TASK INSTRUCTIONS:
Read the entries below and pull out each line with the string "Given".

DATA SECTION:
┏━━

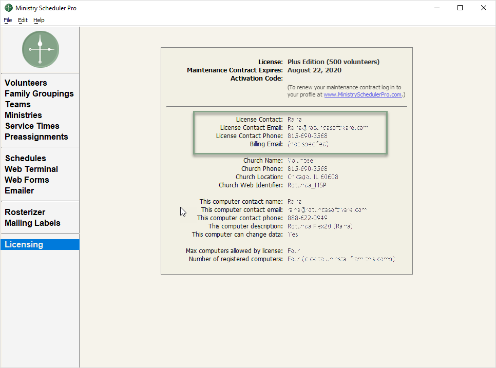Image resolution: width=496 pixels, height=368 pixels.
Task: Go to Mailing Labels
Action: click(x=32, y=223)
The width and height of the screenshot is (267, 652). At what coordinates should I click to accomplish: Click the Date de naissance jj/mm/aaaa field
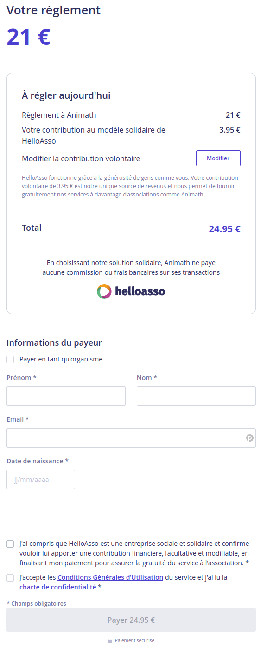click(x=40, y=479)
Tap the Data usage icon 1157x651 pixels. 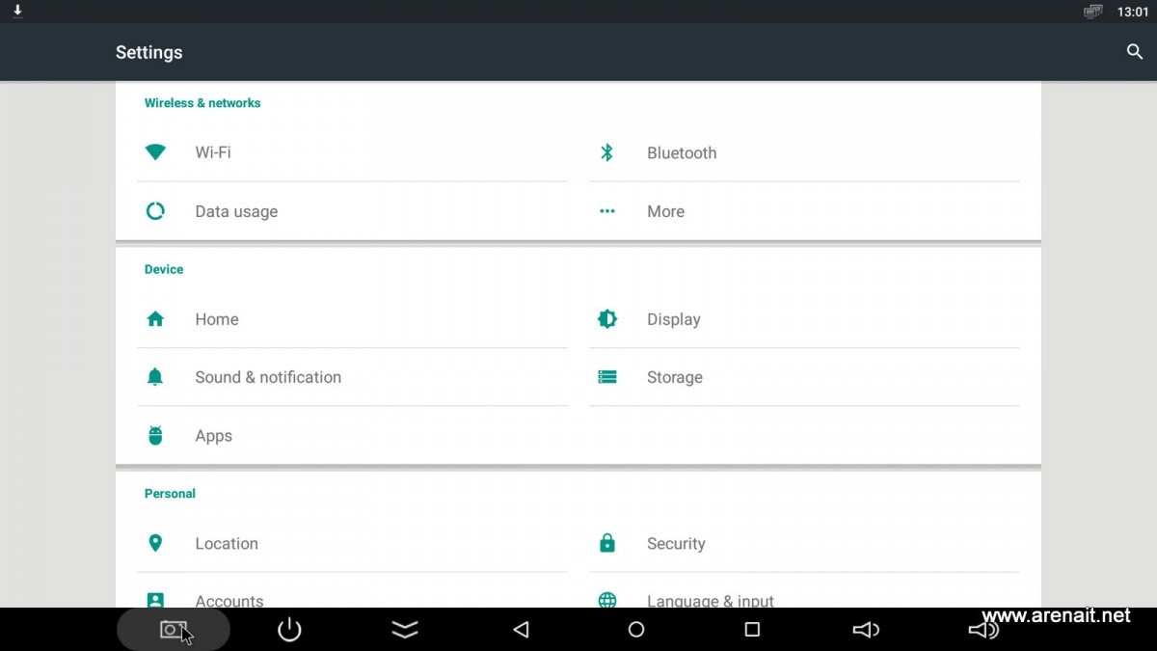[155, 211]
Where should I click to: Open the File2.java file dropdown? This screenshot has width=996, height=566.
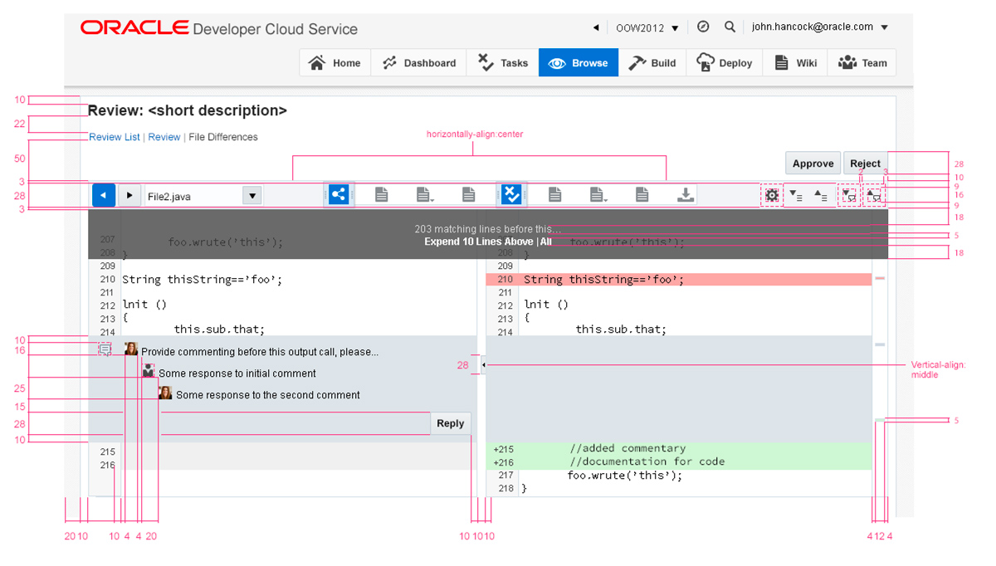click(251, 196)
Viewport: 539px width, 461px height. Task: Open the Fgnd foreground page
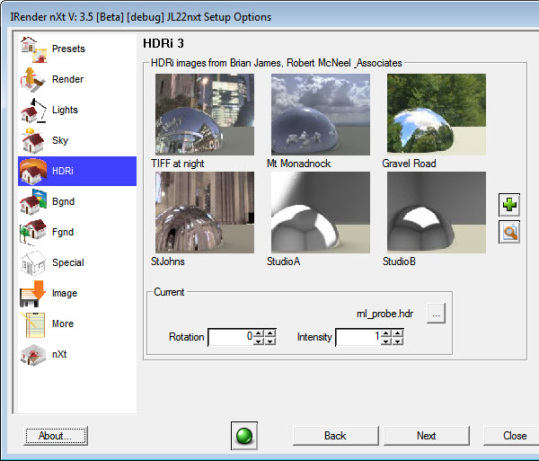coord(63,232)
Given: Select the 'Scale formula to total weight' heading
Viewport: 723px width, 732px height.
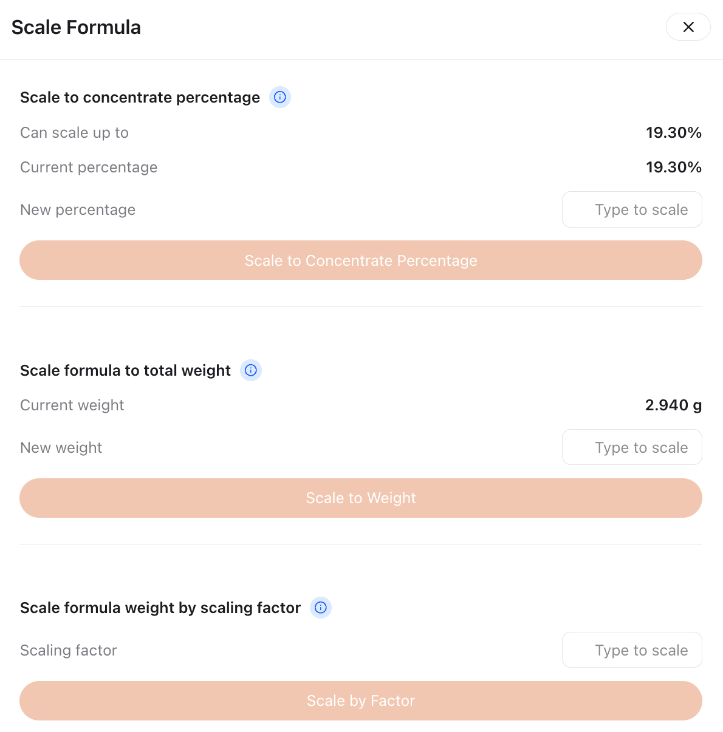Looking at the screenshot, I should 125,371.
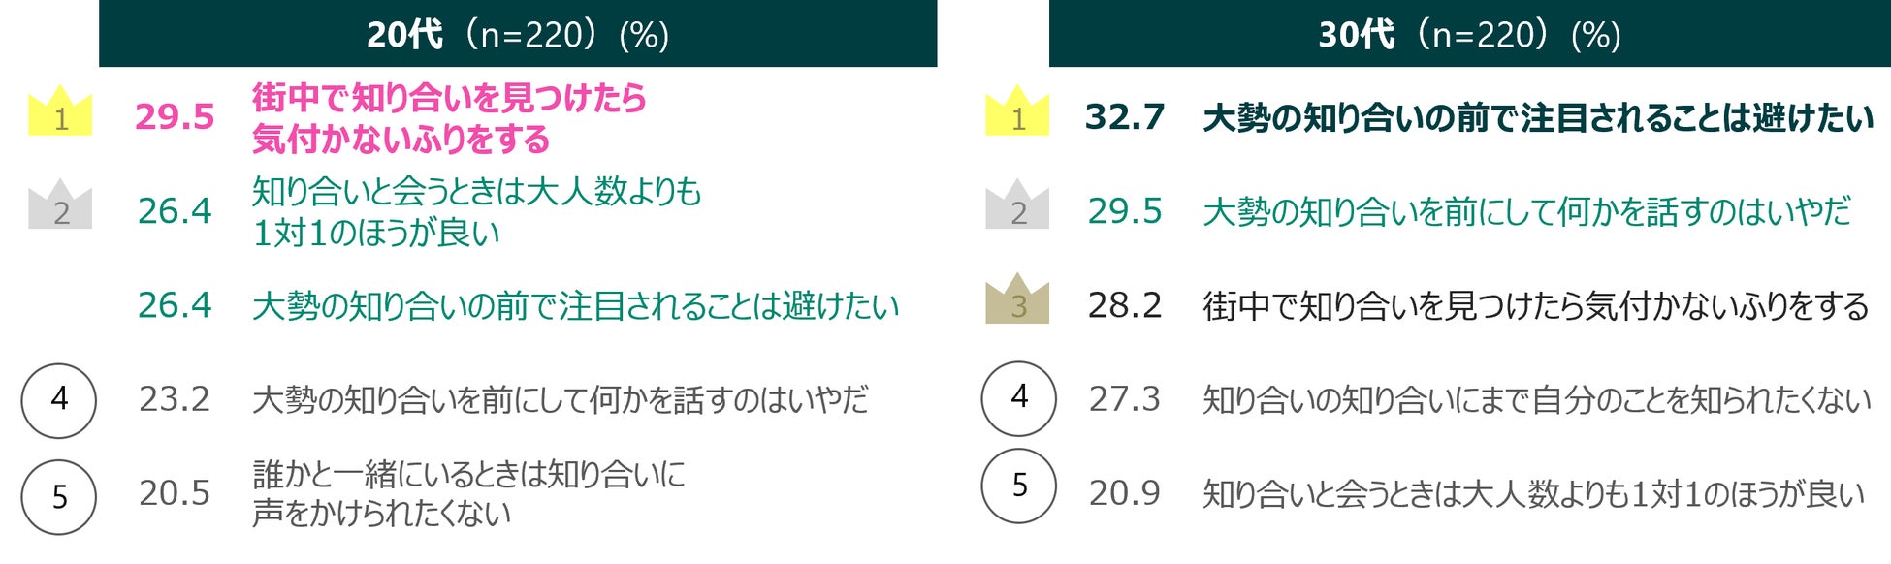Click the bronze rank 3 crown under 30代
The width and height of the screenshot is (1891, 564).
[x=1017, y=300]
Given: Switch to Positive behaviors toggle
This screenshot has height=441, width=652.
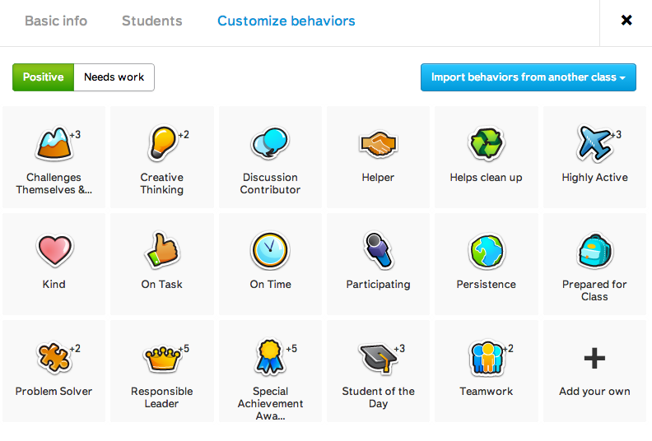Looking at the screenshot, I should [x=43, y=77].

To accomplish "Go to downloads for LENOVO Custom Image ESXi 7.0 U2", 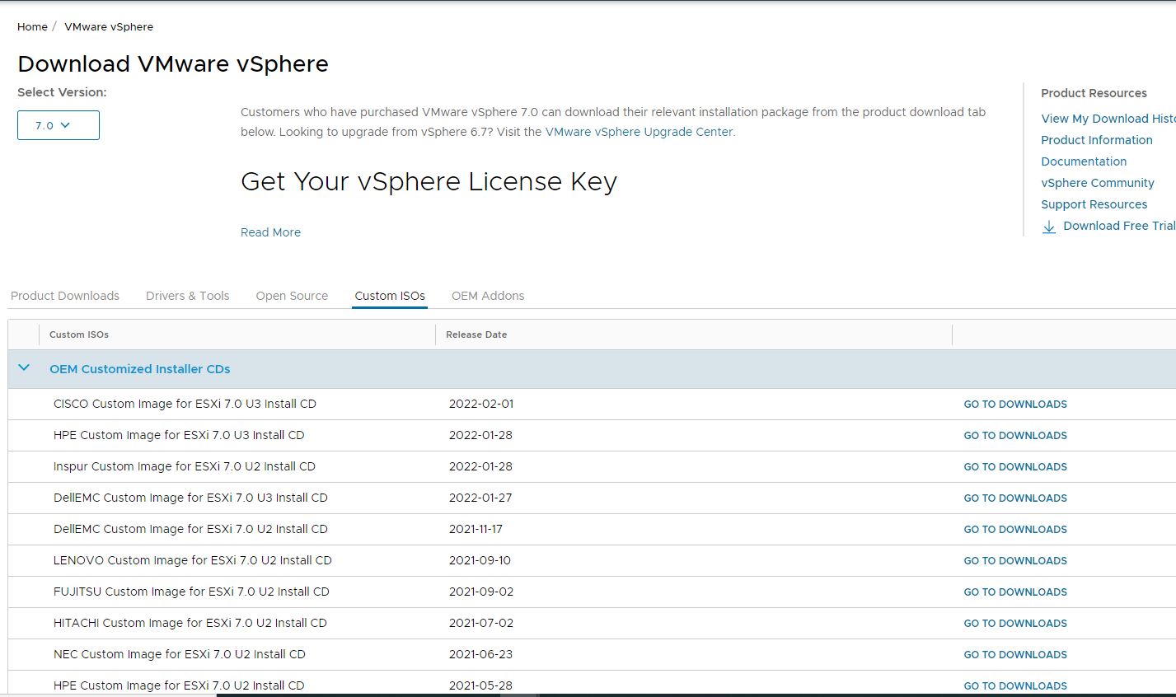I will point(1014,560).
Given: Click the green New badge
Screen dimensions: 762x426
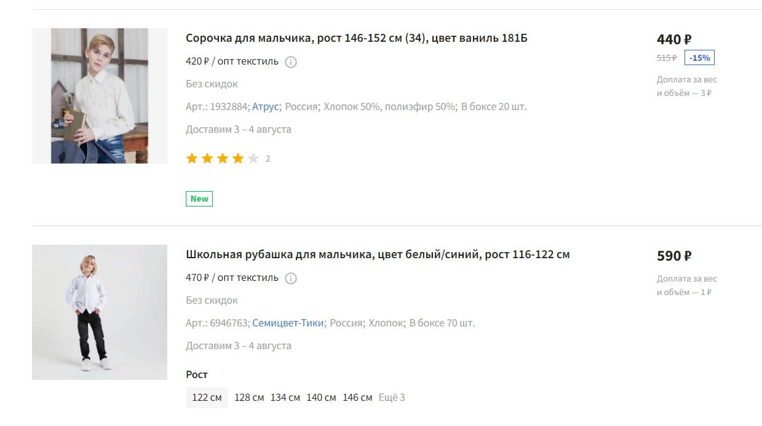Looking at the screenshot, I should (x=199, y=199).
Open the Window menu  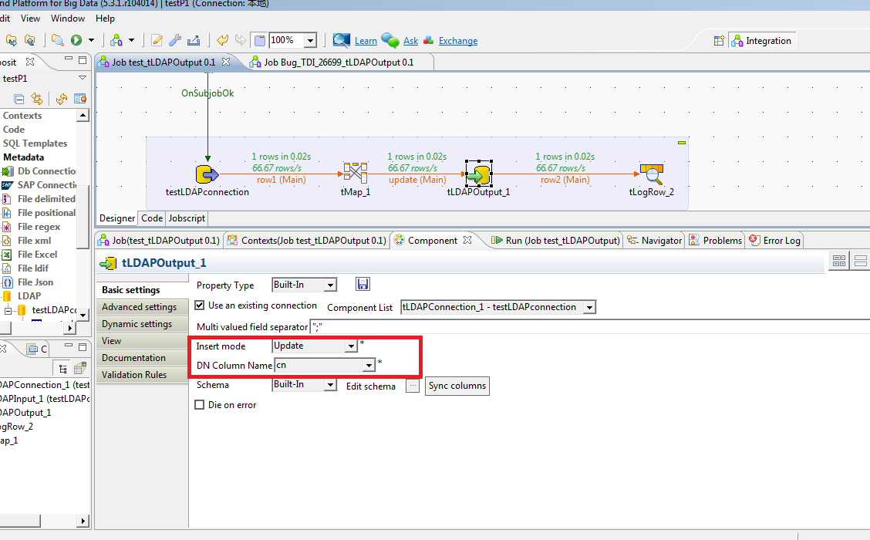(x=67, y=19)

┗━━

TASK RESULT:
Given: Select the 'Scale formula to total weight' heading
Given: Switch to Positive behaviors toggle
Given: Click the green New badge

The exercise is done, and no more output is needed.